TO BE DONE:
Reproduce each of the records below line for line, keeping every character unchanged.

━━ LISTING ━━

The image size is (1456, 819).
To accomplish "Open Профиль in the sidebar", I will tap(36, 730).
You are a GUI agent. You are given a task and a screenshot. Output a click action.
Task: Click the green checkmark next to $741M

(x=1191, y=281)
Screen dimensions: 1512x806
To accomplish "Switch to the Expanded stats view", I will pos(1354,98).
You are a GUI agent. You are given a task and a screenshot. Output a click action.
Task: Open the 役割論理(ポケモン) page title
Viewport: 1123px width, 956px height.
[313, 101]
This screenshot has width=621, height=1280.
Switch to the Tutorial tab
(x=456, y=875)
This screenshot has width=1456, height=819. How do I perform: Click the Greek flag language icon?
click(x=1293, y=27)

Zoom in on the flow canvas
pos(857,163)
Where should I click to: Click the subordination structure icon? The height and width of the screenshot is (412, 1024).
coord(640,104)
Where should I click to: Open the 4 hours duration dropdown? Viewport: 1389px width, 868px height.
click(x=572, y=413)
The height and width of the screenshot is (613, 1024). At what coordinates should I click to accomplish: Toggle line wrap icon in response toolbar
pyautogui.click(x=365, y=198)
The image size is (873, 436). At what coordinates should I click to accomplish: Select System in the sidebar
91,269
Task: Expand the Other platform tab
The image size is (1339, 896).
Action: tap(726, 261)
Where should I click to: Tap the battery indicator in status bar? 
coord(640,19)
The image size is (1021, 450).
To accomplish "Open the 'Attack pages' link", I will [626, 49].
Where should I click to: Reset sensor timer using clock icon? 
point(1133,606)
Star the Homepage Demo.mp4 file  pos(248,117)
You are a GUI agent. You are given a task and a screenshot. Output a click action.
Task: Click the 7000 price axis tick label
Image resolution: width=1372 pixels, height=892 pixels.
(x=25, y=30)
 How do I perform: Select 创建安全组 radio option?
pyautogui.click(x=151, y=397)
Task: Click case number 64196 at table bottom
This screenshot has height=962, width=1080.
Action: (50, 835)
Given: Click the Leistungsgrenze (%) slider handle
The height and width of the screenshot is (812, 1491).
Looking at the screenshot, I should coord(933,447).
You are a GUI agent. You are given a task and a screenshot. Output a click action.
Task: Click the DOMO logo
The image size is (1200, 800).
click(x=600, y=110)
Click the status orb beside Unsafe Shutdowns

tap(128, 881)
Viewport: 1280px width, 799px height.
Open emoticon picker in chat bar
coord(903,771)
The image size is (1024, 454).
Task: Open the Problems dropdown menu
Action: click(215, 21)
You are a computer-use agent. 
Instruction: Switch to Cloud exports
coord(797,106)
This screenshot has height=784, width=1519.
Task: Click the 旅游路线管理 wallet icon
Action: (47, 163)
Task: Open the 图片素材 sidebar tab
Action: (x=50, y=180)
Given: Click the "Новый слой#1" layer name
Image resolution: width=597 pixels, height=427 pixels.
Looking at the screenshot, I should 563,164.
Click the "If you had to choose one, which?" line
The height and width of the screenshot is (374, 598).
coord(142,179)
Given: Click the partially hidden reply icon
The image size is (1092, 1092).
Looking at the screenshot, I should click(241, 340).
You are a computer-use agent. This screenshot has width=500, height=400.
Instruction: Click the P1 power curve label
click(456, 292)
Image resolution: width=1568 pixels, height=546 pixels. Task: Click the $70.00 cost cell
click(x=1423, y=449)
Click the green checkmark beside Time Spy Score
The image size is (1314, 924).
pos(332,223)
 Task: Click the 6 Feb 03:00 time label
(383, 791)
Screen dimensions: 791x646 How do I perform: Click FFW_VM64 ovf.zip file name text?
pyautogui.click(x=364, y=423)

━━━

WRITTEN REPLY:
The image size is (1456, 819).
To accomplish "Open Профиль in the sidebar", I will tap(36, 730).
You are a GUI agent. You are given a task and a screenshot. Output a click action.
Task: Click the green checkmark next to $741M

(x=1191, y=281)
Screen dimensions: 1512x806
To accomplish "Switch to the Expanded stats view", I will pos(1354,98).
You are a GUI agent. You are given a task and a screenshot. Output a click action.
Task: Open the 役割論理(ポケモン) page title
Viewport: 1123px width, 956px height.
[313, 101]
This screenshot has width=621, height=1280.
Switch to the Tutorial tab
(x=456, y=875)
This screenshot has width=1456, height=819. How do I perform: Click the Greek flag language icon?
click(x=1293, y=27)

Zoom in on the flow canvas
pos(857,163)
Where should I click to: Click the subordination structure icon? The height and width of the screenshot is (412, 1024).
coord(640,104)
Where should I click to: Open the 4 hours duration dropdown? Viewport: 1389px width, 868px height.
click(x=572, y=413)
The height and width of the screenshot is (613, 1024). At what coordinates should I click to accomplish: Toggle line wrap icon in response toolbar
pyautogui.click(x=365, y=198)
The image size is (873, 436). At what coordinates should I click to accomplish: Select System in the sidebar
91,269
Task: Expand the Other platform tab
The image size is (1339, 896).
Action: tap(726, 261)
Where should I click to: Tap the battery indicator in status bar? 
coord(640,19)
The image size is (1021, 450).
To accomplish "Open the 'Attack pages' link", I will [626, 49].
Where should I click to: Reset sensor timer using clock icon? 
point(1133,606)
Star the Homepage Demo.mp4 file  pos(248,117)
You are a GUI agent. You are given a task and a screenshot. Output a click action.
Task: Click the 7000 price axis tick label
Image resolution: width=1372 pixels, height=892 pixels.
(x=25, y=30)
 How do I perform: Select 创建安全组 radio option?
pyautogui.click(x=151, y=397)
Task: Click case number 64196 at table bottom
This screenshot has height=962, width=1080.
Action: (50, 835)
Given: Click the Leistungsgrenze (%) slider handle
The height and width of the screenshot is (812, 1491).
Looking at the screenshot, I should coord(933,447).
You are a GUI agent. You are given a task and a screenshot. Output a click action.
Task: Click the DOMO logo
The image size is (1200, 800).
click(x=600, y=110)
Click the status orb beside Unsafe Shutdowns

tap(128, 881)
Viewport: 1280px width, 799px height.
Open emoticon picker in chat bar
coord(903,771)
The image size is (1024, 454).
Task: Open the Problems dropdown menu
Action: click(215, 21)
You are a computer-use agent. 
Instruction: Switch to Cloud exports
coord(797,106)
This screenshot has height=784, width=1519.
Task: Click the 旅游路线管理 wallet icon
Action: (47, 163)
Task: Open the 图片素材 sidebar tab
Action: (x=50, y=180)
Given: Click the "Новый слой#1" layer name
Image resolution: width=597 pixels, height=427 pixels.
Looking at the screenshot, I should 563,164.
Click the "If you had to choose one, which?" line
The height and width of the screenshot is (374, 598).
coord(142,179)
Given: Click the partially hidden reply icon
The image size is (1092, 1092).
Looking at the screenshot, I should click(241, 340).
You are a computer-use agent. This screenshot has width=500, height=400.
Instruction: Click the P1 power curve label
click(456, 292)
Image resolution: width=1568 pixels, height=546 pixels. Task: Click the $70.00 cost cell
click(x=1423, y=449)
Click the green checkmark beside Time Spy Score
The image size is (1314, 924).
pos(332,223)
 Task: Click the 6 Feb 03:00 time label
(383, 791)
Screen dimensions: 791x646 How do I perform: Click FFW_VM64 ovf.zip file name text?
pyautogui.click(x=364, y=423)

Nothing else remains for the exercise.